Action item:
Go through the material under this sentence. Return every line holding "Given".

┌────────

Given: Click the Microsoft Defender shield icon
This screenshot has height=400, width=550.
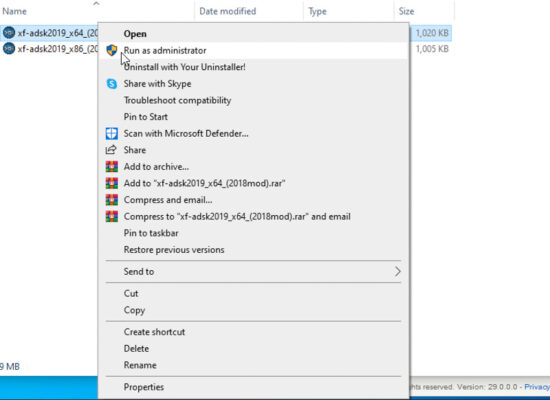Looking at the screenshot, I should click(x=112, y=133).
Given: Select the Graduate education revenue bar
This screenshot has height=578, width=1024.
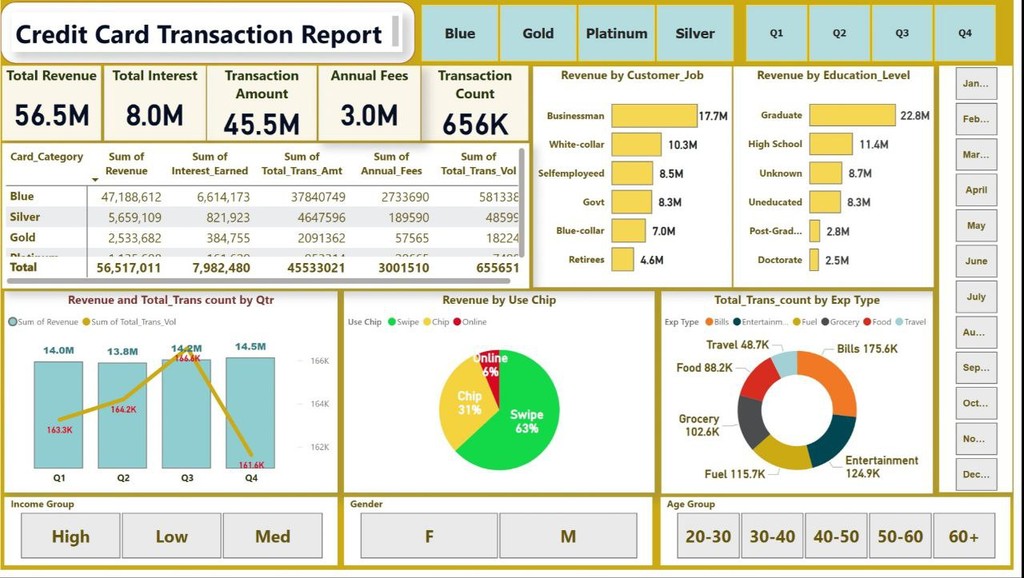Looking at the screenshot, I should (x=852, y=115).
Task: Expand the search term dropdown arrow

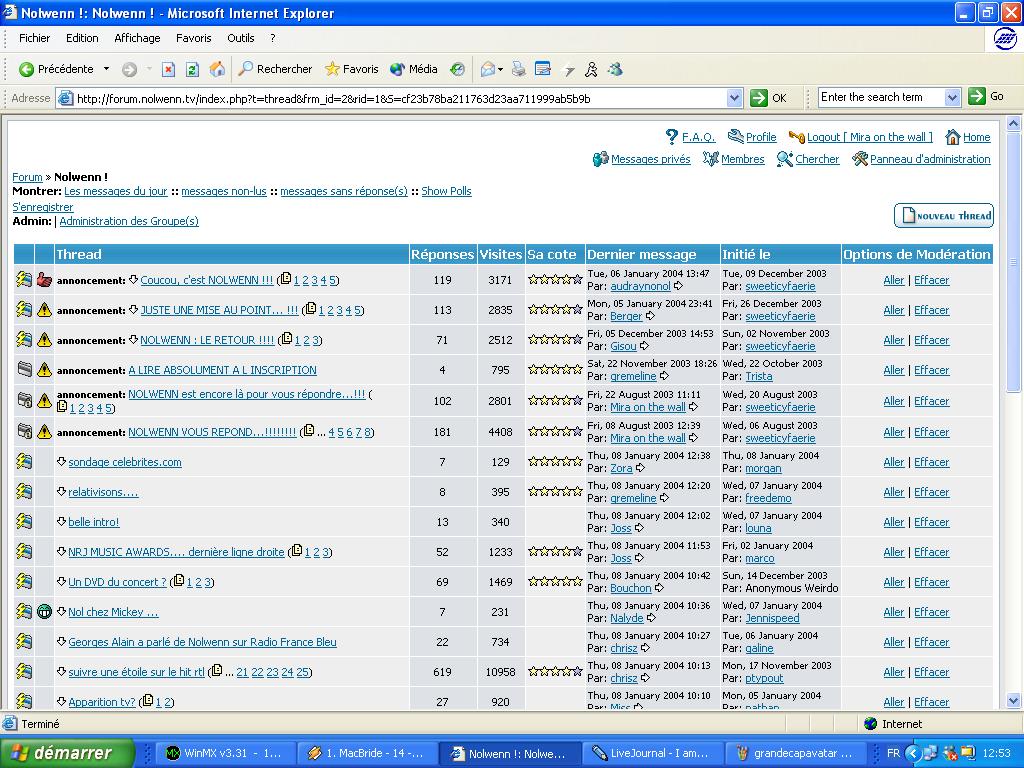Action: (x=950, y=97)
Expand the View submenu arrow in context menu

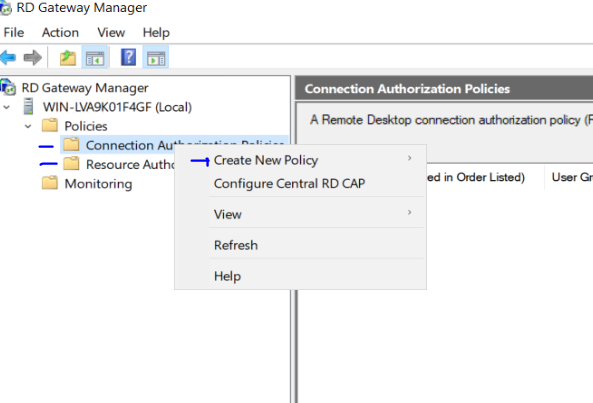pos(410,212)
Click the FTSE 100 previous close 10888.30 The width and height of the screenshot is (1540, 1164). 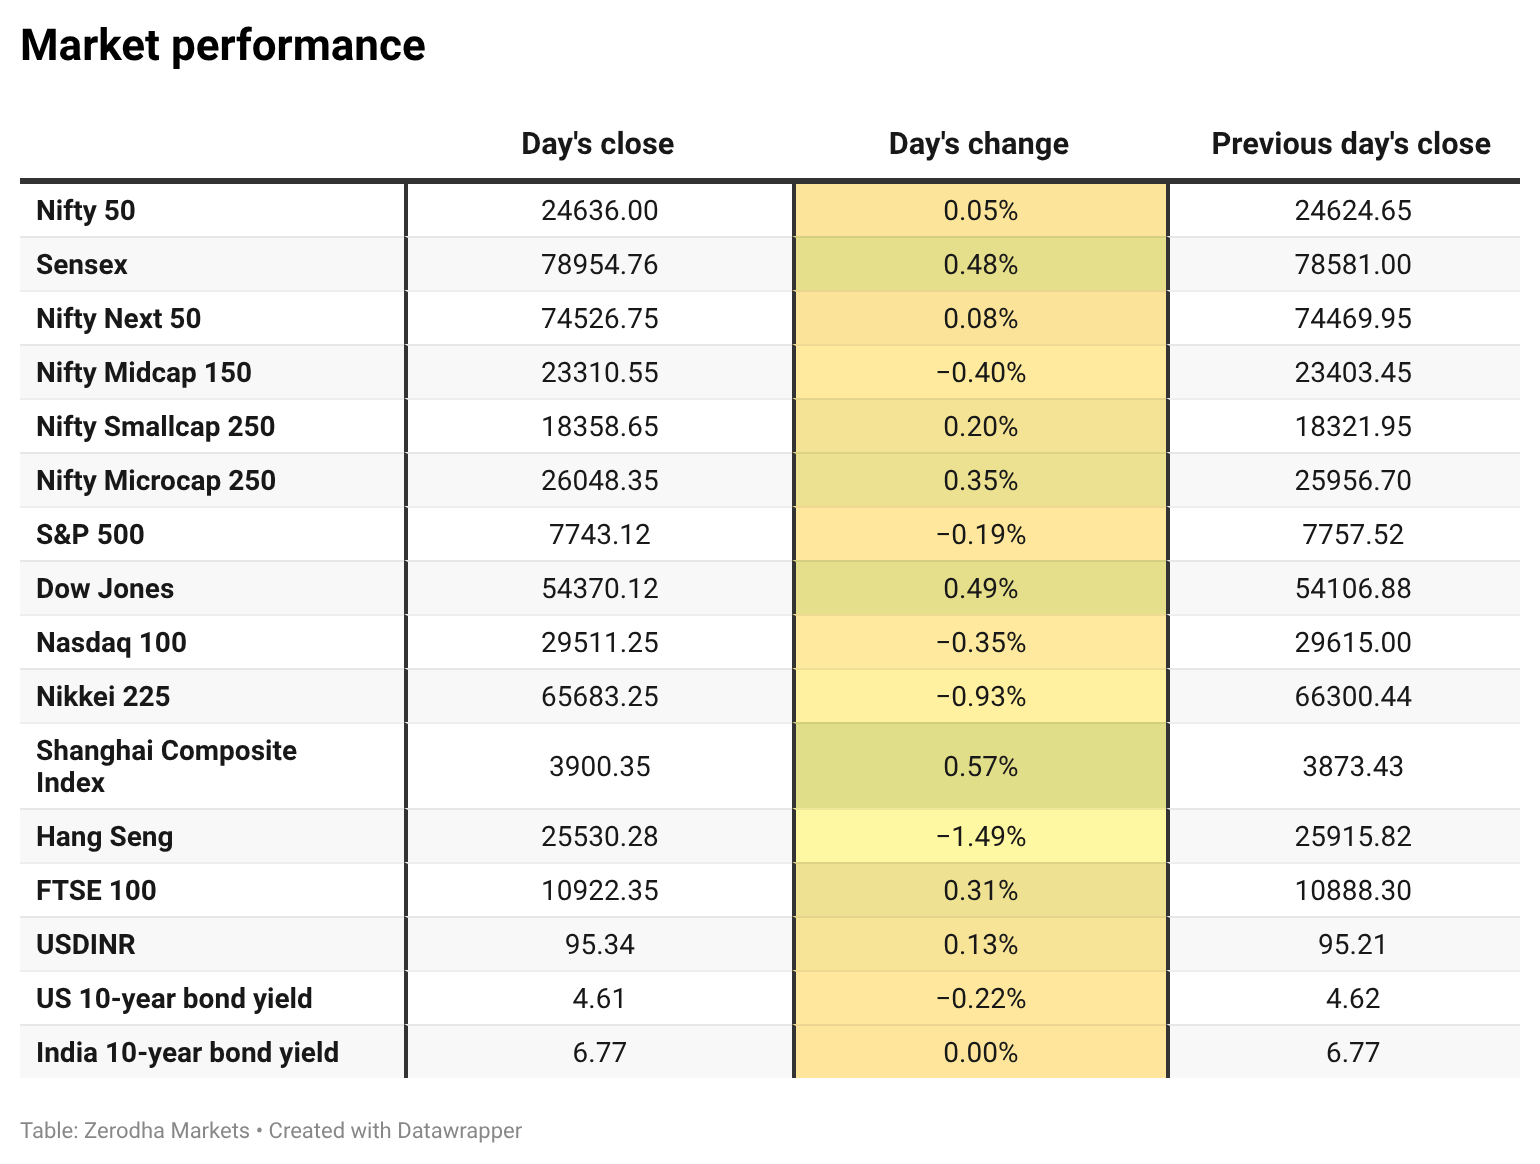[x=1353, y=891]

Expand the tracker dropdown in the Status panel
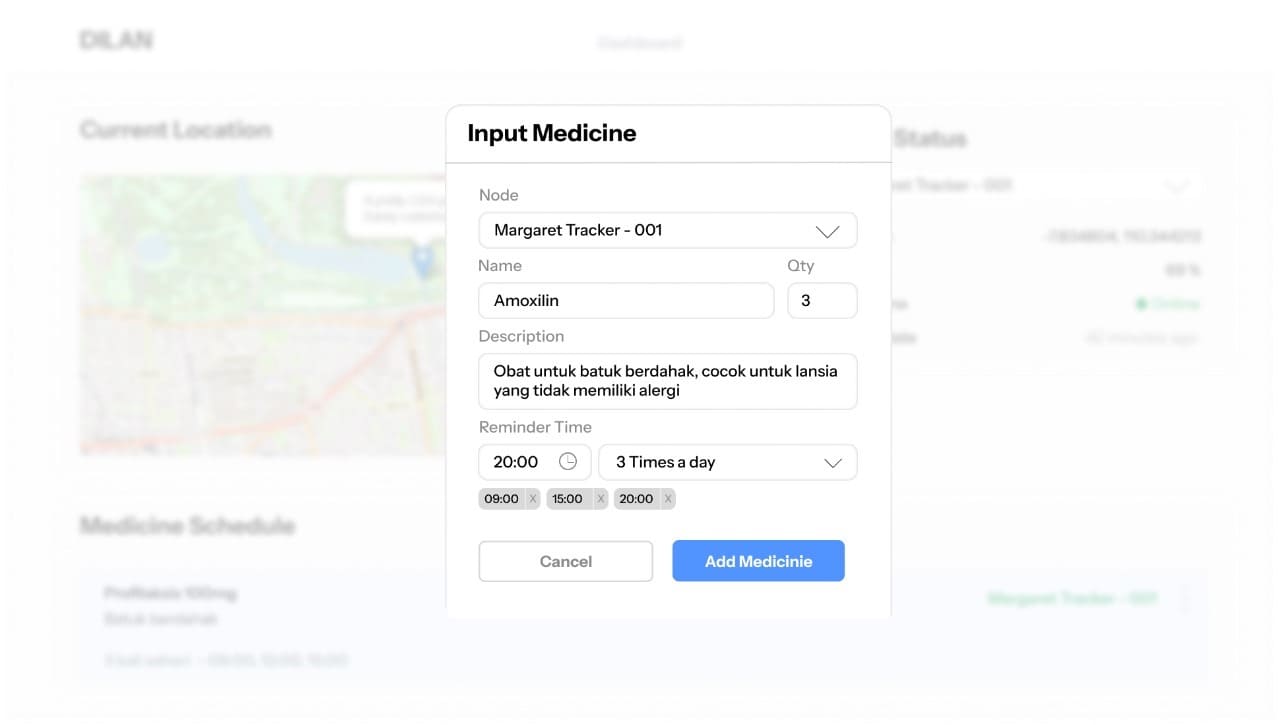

└────────

Solution:
Given: Click the Microsoft Defender shield icon
Given: Select the Graduate education revenue bar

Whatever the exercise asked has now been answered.